My life before this program was no kind of life at all. I had started to use drugs and alcohol around the age of 16 and my usage only progressed. By the time I was in college, I was unable to maintain studies while using, so I dropped out after my second year.
I was using opiates and methamphetamines, primarily at this point, and devoted all my time and energy to paying for this habit, which often meant abusing the health that was given to me by my family.
I began getting arrested frequently for misdemeanors at this point, and eventually incurred felonies for distribution of the drugs, I was now selling. I should also mention I had become a devout Satanist at this at this point in my life. I worship myself and indulged in everything worldly without a second thought about morality, my health, or anything else.
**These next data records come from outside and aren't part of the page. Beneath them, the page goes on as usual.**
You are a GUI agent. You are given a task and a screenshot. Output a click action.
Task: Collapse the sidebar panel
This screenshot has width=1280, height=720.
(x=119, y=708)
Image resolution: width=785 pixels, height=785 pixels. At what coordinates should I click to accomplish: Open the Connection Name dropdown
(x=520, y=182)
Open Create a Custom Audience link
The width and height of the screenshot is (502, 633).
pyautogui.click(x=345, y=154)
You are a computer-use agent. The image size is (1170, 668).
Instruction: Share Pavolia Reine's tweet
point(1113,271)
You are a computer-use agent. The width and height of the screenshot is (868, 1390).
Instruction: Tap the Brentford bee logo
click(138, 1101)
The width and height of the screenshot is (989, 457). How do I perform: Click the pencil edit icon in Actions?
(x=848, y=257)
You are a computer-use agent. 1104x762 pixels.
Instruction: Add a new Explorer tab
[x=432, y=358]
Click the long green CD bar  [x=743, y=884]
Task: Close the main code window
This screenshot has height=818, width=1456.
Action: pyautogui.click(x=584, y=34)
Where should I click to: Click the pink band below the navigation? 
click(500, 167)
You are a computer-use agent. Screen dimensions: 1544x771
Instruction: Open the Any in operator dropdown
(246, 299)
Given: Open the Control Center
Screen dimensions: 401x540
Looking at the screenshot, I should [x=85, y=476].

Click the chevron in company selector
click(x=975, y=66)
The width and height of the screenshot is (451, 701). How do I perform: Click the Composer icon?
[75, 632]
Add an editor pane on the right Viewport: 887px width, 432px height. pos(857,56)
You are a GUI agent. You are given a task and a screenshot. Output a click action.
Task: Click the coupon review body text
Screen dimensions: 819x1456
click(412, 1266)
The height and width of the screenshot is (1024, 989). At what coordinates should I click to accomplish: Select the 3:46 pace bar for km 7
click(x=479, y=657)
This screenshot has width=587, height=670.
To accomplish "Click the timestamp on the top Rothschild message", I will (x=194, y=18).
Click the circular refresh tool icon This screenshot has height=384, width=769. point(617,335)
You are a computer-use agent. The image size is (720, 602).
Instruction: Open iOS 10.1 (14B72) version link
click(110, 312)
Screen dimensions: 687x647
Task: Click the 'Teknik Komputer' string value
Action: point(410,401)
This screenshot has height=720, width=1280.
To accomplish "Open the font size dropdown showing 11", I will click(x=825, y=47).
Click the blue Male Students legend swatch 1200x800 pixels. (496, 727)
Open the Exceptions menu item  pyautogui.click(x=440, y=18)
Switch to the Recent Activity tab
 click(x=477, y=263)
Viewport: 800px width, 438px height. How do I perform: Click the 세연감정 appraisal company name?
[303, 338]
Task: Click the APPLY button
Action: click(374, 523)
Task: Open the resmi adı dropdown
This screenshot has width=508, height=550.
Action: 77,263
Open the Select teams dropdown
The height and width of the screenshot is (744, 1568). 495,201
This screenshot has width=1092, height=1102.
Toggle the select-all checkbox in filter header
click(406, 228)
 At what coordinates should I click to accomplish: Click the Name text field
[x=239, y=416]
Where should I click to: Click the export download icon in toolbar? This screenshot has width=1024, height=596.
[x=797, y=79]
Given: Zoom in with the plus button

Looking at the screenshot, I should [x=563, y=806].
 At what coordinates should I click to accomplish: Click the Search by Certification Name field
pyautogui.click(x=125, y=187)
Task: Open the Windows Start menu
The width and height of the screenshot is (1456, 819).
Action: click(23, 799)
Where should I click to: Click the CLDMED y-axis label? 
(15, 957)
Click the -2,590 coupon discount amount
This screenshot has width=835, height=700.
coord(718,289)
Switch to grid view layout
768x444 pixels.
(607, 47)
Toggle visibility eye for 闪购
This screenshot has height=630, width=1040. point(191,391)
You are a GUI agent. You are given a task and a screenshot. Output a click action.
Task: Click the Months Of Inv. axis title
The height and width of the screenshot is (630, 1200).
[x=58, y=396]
In January 2021, I was arrested for my felonies. My family would no longer bond me out and I spent eight months in jail, and met God there in my cell. I was placed in a higher security pod with nothing but a Bible. As God would have it, a guy on the other side of the air vent was a Christian and would give me scriptures to read. At the same time, the resource kiosk in the jail, had only one recovery program with an application we could complete online—Adult & Teen Challenge Midsouth. I asked God to let me go to ATCM and, in return, I would give my life to him. My lawyer got the court to agree to let me come. I had no idea how great of an opportunity this was.
Since I arrived, everything I once represented, was challenged and brought to light. I quickly found I couldn’t manipulate or cheat this program – – and the struggle was real. I discovered what accountability and integrity is – – two foreign concepts. The brotherhood I was made a part of really helped us sharpen one another and encourage one another when we struggle.
God has met every need. When I need medical services, I received a stimulus check that
covered the cost. When I needed a car for work, I was able to purchase one for only $300. Nothing about this was easy – – but every each and every struggle brought issues to light and change my character for the better. I now feel conviction when I do something wrong or pursue something ungodly. I now have Christian friendship and role models I can consult. I have a church family that will last far beyond this program. My fear of God, my choices and my trust in him to take me wherever he wants me. I’m not afraid anymore. This program has provided the things I need to navigate this world.